Le dernier pilier est l'efficacité publique et privée. Il y a un potentiel important d'amélioration des modes de fonctionnement du pays dans le domaine public, par exemple la bureaucratie qui pourrait être simplifiée, les collectivités locales qui pourraient être renforcées. Des progrès sont à faire aussi dans le secteur privé avec les entreprises, même si elles ont beaucoup évolué ces dix dernières années.

Nous pensons donc au Conseil des Investisseurs Etrangers que, si l'accent est mis sur ces trois grands piliers, infrastructures, capital humain et efficacité publique et privée, la Roumanie est capable de générer le taux de croissance nécessaire pour devenir à long terme l'une des dix premières économies de l'Union Européenne.

 

Quelles sont, selon vous, les perspectives de croissance de la Roumanie pour 2017 ?

Nous espérons tous que la Roumanie parvienne à conserver le rythme de croissance qu'elle avait réussi à atteindre ces trois dernières années et même à l'accélérer. Le gouvernement table sur un taux relativement élevé de 5 %, ce qui est, dans le contexte actuel, ambitieux. Ce n'est pas impossible mais cela suppose que tout le monde aille dans la même direction. Il est vrai que la focalisation des gens sur la situation judiciaire, par rapport aux ordonnances d'urgences adoptées puis retirées par le gouvernement, a aussi, malheureusement, pour conséquence que, pendant ce temps-là, les gens travaillent moins. Ils sont moins mobilisés au quotidien par le développement de leurs activités et donc par leur contribution à la croissance du pays. Il est important de revenir à une situation stable rapidement.

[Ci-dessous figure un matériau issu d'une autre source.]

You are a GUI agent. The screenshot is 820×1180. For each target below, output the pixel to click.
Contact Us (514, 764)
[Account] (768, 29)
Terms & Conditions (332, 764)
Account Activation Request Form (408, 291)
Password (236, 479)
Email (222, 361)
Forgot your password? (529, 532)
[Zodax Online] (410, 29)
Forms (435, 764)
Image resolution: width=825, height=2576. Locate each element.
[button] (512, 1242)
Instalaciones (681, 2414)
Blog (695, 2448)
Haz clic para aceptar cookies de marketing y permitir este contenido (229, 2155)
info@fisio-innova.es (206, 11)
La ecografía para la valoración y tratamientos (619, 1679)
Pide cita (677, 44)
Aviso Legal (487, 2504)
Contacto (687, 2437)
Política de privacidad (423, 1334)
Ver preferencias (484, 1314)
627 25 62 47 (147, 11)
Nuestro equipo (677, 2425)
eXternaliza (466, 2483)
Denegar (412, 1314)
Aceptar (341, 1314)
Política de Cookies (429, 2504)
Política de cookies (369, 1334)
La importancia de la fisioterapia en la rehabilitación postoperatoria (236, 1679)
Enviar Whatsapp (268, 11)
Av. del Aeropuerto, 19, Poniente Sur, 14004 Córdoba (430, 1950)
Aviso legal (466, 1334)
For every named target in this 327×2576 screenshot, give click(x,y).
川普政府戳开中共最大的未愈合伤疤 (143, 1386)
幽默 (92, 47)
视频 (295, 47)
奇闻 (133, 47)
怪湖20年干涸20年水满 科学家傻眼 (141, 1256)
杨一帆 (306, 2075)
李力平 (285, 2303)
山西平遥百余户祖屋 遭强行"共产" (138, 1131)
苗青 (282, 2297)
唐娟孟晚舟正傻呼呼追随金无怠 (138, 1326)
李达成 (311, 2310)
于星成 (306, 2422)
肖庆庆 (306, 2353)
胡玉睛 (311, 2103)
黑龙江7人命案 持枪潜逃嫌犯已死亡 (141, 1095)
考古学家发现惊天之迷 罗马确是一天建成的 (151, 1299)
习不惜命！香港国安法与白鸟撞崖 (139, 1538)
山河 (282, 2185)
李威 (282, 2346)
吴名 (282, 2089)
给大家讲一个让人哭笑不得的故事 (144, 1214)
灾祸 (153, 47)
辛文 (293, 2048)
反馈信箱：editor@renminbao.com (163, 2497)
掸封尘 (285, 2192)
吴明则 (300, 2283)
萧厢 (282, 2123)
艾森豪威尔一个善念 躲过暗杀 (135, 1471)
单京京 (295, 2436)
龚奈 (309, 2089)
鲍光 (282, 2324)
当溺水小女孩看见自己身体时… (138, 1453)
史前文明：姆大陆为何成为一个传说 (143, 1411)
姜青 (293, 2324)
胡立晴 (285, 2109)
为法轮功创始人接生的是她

Ce qui a attiré la croissance ces dernières années, c'est avant tout la consommation, une bonne chose sur le principe, mais ce n'est pas suffisant. Pour avoir un taux de croissance pérenne dans la durée, il faut qu'il soit tiré par des investissements. Or, les investissements n'ont pas été à la hauteur des attentes et il donc impératif de rééquilibrer l'origine de la croissance actuelle en remettant l'accent sur les investissements et moins sur la consommation. Elle est trop fragile, trop volatile, elle peut être forte une année en raison des relaxations fiscales, mais cela ne va pas forcément durer non plus, d'où l'importance de faire le nécessaire pour que l'Etat et les entreprises investissent.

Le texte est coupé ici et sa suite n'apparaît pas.